Top of DATA
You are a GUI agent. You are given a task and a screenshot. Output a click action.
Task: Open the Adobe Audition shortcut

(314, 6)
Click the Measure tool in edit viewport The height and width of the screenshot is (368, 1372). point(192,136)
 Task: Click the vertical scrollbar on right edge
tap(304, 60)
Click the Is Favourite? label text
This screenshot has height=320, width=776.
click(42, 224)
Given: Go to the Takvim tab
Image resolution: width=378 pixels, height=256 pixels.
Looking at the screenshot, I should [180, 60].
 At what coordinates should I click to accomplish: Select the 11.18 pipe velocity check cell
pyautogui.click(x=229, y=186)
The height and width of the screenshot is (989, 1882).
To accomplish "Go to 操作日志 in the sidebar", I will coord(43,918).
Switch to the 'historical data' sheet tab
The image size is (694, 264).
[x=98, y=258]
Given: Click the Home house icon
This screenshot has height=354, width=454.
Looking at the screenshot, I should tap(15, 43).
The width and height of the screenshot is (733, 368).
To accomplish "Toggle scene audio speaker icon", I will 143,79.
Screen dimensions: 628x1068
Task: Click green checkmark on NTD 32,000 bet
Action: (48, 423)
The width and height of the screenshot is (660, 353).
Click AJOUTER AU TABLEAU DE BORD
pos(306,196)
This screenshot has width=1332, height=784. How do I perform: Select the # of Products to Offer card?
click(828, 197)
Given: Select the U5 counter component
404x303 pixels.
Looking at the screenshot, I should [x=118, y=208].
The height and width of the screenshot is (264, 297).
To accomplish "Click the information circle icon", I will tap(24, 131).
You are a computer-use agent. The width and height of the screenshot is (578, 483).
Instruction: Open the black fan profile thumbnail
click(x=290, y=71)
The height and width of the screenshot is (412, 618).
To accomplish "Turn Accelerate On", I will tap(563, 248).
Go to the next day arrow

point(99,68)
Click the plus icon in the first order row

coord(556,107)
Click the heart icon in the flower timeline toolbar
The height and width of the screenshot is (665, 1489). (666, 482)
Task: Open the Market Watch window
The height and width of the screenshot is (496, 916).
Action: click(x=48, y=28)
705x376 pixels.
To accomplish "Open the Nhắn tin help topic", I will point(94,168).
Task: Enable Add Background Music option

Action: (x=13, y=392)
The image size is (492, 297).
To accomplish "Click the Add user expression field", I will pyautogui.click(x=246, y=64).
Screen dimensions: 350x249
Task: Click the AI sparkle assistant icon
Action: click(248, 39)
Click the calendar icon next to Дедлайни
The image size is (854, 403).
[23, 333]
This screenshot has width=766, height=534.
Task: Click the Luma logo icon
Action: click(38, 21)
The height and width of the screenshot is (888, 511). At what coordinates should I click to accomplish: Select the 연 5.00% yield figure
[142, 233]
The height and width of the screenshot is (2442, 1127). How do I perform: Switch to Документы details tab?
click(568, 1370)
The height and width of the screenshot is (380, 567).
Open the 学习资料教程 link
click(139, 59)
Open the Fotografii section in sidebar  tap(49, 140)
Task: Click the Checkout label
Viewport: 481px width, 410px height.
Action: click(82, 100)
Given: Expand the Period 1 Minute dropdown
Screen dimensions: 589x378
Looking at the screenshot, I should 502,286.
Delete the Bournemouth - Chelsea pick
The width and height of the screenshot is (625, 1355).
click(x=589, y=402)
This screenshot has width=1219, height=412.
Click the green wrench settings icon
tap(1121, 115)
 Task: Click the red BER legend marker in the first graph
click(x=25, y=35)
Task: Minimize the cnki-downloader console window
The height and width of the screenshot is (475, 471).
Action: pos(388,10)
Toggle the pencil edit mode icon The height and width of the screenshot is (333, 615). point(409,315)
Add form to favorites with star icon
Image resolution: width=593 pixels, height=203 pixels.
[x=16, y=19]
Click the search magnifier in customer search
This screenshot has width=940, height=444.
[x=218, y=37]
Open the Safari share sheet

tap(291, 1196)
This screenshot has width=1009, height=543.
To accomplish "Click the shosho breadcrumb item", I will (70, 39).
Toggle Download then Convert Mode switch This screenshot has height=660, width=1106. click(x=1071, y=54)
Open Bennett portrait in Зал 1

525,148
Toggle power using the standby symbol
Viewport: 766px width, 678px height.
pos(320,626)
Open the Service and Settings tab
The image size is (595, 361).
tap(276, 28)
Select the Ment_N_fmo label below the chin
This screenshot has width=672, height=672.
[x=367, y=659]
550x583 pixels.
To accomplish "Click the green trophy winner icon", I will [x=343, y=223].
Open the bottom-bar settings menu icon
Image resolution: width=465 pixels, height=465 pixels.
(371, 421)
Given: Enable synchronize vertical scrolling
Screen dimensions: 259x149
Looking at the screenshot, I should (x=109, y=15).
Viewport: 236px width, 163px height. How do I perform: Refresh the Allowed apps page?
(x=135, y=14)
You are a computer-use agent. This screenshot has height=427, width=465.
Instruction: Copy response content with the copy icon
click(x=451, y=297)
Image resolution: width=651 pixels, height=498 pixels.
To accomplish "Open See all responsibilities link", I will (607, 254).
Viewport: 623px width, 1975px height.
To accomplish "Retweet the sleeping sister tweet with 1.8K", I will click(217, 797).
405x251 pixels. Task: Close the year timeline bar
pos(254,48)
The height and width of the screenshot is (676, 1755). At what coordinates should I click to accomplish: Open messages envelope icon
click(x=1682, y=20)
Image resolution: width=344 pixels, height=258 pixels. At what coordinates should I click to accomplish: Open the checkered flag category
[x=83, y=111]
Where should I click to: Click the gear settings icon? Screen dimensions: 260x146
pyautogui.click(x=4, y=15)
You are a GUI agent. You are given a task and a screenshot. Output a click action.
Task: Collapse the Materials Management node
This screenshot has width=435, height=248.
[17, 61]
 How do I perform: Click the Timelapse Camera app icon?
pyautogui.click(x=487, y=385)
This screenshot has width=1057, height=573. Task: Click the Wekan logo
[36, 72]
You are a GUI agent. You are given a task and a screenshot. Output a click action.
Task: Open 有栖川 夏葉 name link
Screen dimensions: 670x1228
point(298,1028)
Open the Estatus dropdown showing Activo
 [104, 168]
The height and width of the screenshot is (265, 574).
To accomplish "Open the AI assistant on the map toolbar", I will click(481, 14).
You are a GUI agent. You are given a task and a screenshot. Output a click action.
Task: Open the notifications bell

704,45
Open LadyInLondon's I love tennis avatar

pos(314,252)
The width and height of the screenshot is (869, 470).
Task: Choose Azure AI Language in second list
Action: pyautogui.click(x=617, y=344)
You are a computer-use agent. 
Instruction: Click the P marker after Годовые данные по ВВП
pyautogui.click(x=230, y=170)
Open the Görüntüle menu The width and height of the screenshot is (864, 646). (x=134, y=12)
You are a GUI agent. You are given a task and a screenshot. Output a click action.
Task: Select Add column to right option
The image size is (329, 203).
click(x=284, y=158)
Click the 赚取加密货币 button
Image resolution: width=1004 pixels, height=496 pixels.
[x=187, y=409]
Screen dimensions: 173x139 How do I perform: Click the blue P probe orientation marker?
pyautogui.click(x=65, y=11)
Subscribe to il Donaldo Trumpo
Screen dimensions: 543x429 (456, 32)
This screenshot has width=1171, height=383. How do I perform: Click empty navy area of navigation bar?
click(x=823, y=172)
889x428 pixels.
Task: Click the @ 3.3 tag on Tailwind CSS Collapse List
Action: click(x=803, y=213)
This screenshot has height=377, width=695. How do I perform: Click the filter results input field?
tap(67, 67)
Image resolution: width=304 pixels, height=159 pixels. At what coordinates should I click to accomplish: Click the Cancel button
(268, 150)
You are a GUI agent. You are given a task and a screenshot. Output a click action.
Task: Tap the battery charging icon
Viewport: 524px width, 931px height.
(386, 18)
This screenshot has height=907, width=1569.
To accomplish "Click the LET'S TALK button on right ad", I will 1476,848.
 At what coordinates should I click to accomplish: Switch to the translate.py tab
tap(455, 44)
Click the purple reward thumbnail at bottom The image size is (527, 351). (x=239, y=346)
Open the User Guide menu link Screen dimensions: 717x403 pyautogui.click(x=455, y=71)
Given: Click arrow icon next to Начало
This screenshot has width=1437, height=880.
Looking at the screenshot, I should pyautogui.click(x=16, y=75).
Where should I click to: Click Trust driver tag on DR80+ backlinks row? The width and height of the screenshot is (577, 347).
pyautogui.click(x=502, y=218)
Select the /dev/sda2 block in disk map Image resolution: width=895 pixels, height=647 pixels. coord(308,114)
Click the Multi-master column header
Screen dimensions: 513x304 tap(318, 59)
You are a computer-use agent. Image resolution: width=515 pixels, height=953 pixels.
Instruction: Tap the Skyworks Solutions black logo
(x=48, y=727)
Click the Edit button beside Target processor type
Bottom of DATA
From the data above, state how many lines hold the string "window", and give the number without other words.

**SOLUTION TO THIS EXERCISE**
2